Galip Derviş: Ah bu elektrikler - Beklenen Kral

17 Kasım 2014 Pazartesi

Galip Derviş: Ah bu elektrikler


En son sezona başladığı kırk yedinci bölümünü analiz etmiştim, Galip Derviş'in. Ondan sonraki üç bölümü de izledim ancak, pazartesi günleri için başka bir diziyi yazdığımdan yer veremedim. Ama bu hafta diğer diziye-Kiraz Mevsimi- bir süreliğine ara vermeye karar verdim ve pazartesi günü Galip Derviş'in oldu... Lafı fazla uzatmadan elli birinci bölümün analizine başlayalım...

Elli birinci bölüm


Bölüm bir elektrik dağıtım tesisinde başladı... Telleri aşan bir kişinin içeriye doğru yavaşça süzüldüğünü gördüğümüz sırada ise sahne değişti ve artık karşımızda Ahmet vardı... Yine bir kızı eve ayartıp getirmiş ama kızın bunda zerre gözü yok. Ahmet'i tahmin edersiniz, yine kurgusal kişiliğinden bahsetmekte ve hiçbir zaman yapmadığı ve yapamayacağı maceraları anlatmakta... Ama bu kız, sezon başlangıcındaki kız gibi saf değil ve Ahmet'in anlattıklarından sıkılmaya başlaması çok da uzun sürmüyor... Ahmet gibi bir karakterin nasıl polis olabildiği ve akademiyi nasıl bitirebildiğini merak etmekten kendimi gerçekten alamıyorum-muhtemelen torpillidir-. Bu sezon özellikle daha saf ve daha beceriksiz bir karakter yapıldı... Ahmet kızın somurttuğunu görünce konuyu değişmeye yeltendi ama tam bu sırada kapı çaldı ve gelen de Ali'den başkası değildi... Sevgilisiyle kavga etmiş ve üzerine de kafayı çekmiş bir vaziyette, Ali ile dertleşmeye gelmiş ama Ali'nin derdi başından aşkın olduğu için onu postalaması beklenen bir gelişme oldu. İçeriye geri girdiğinde ise bambaşka bir sürpriz bekliyordur onu... Hatta iki büyük sürpriz; biri yanmış fırında makarna diğeri de elektrikler... Bu arada o fırında makarnaya değinmeden geçemeyeceğim. Fırının kapağını açtığında resmen köz benzeri bir görünüm vardı. O kadar kısa sürede bir yemeğin fark edilmeden onca yanmasına mı şaşırayim, sabahtan beri fırında kalmış gibi artık köz tutmasına mı bilemiyorum...

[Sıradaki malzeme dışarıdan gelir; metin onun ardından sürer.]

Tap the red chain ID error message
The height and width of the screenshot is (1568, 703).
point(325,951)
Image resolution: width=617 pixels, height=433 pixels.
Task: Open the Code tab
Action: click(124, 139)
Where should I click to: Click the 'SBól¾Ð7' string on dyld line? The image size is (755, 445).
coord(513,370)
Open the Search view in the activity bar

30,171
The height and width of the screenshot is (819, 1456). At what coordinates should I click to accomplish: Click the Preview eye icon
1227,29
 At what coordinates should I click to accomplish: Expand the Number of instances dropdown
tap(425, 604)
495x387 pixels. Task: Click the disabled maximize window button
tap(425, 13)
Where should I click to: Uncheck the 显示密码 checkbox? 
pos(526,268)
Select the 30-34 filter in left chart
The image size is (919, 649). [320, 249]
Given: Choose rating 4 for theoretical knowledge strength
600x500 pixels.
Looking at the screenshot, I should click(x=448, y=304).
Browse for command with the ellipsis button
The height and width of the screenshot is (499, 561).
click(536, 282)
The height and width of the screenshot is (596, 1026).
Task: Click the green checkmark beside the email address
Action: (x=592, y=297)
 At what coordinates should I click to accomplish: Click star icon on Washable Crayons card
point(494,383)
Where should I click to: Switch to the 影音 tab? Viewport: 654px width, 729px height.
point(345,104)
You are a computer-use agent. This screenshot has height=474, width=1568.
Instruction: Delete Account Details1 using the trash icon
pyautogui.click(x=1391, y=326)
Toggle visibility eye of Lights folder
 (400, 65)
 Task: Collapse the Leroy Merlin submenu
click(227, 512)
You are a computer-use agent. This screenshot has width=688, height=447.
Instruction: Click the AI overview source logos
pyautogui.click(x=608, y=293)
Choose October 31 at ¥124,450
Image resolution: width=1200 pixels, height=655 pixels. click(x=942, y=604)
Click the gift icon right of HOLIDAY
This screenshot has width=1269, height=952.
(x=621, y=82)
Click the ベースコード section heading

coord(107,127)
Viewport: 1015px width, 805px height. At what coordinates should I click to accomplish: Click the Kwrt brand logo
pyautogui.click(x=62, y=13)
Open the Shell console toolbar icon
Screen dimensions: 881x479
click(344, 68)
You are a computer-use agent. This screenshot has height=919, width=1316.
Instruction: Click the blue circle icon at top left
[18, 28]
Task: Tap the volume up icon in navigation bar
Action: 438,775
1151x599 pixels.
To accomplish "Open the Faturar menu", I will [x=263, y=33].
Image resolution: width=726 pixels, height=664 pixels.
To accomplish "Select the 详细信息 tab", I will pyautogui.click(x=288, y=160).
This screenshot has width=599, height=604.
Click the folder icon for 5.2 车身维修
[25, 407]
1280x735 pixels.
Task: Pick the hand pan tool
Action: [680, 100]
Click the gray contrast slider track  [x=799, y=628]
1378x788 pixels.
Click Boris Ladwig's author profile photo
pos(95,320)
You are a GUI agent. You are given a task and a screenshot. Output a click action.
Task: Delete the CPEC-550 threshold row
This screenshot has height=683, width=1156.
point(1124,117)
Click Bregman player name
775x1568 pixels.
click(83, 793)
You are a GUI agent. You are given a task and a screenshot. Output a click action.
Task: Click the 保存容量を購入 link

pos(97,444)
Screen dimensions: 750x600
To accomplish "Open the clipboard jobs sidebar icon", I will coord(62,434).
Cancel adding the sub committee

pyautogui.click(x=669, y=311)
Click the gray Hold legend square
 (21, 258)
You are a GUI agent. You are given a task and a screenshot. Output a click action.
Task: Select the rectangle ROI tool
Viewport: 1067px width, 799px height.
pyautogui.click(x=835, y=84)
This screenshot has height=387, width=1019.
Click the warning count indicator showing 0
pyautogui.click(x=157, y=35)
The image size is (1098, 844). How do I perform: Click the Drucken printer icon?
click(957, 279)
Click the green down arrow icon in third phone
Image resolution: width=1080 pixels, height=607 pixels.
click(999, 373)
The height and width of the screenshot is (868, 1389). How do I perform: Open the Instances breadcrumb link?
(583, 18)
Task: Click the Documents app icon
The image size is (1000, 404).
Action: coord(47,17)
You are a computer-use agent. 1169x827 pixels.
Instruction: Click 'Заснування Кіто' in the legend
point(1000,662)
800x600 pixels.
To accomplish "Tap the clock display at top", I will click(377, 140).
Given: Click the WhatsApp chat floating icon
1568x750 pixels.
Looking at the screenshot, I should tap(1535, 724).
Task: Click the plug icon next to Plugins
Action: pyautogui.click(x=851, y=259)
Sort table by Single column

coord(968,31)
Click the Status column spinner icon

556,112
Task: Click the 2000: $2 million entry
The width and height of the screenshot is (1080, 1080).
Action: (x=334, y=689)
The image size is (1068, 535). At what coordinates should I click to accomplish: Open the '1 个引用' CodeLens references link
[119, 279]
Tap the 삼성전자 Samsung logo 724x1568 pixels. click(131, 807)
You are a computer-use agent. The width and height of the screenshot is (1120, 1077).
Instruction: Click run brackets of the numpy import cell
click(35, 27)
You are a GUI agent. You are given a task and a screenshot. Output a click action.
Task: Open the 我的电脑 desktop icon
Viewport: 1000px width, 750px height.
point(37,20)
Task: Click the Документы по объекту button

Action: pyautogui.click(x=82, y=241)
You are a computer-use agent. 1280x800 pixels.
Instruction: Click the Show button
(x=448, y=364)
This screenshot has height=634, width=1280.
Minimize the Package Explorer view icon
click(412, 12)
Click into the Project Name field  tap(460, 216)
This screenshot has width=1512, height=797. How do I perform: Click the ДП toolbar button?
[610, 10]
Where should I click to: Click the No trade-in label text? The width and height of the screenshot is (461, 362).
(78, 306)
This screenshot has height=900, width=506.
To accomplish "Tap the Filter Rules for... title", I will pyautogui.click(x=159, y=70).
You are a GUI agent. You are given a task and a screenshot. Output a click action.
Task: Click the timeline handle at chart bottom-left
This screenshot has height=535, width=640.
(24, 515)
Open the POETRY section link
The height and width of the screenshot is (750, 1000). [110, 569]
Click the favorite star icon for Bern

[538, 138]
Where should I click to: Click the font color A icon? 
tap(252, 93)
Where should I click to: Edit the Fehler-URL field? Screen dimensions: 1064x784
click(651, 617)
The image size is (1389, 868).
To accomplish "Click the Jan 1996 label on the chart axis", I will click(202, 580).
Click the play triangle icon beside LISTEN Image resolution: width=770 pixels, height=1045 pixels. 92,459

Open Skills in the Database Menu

Galip'in evine gittiğimizde, onu yine titizlikle bir şeyler yaparken görüyorduk. Çalışması bitip, Hülya ile keyifle Yeni Türkü'nün televizyonda yayınlanan konserini izlemeye geçtikleri sırada ise tesise giren adam bir dağıtım şebekesine yerleştirdiği saatli bombayla, şehrin bir yakasını elektriksiz bırakır. Tahmin edeceğiniz gibi o yaka Galip'in içerisinde olduğu Avrupa'dan başkası değildir ve o da bu kesintinin üzerine obsesifliğine yaraşır bir ruh haline bürünür. Elektriklerin geri gelmesinin oldukça uzun sürmesi Galip'i iyice cozuturken, bu kesintinin onları bambaşka olayların içerisine çekeceğinden habersizdirler...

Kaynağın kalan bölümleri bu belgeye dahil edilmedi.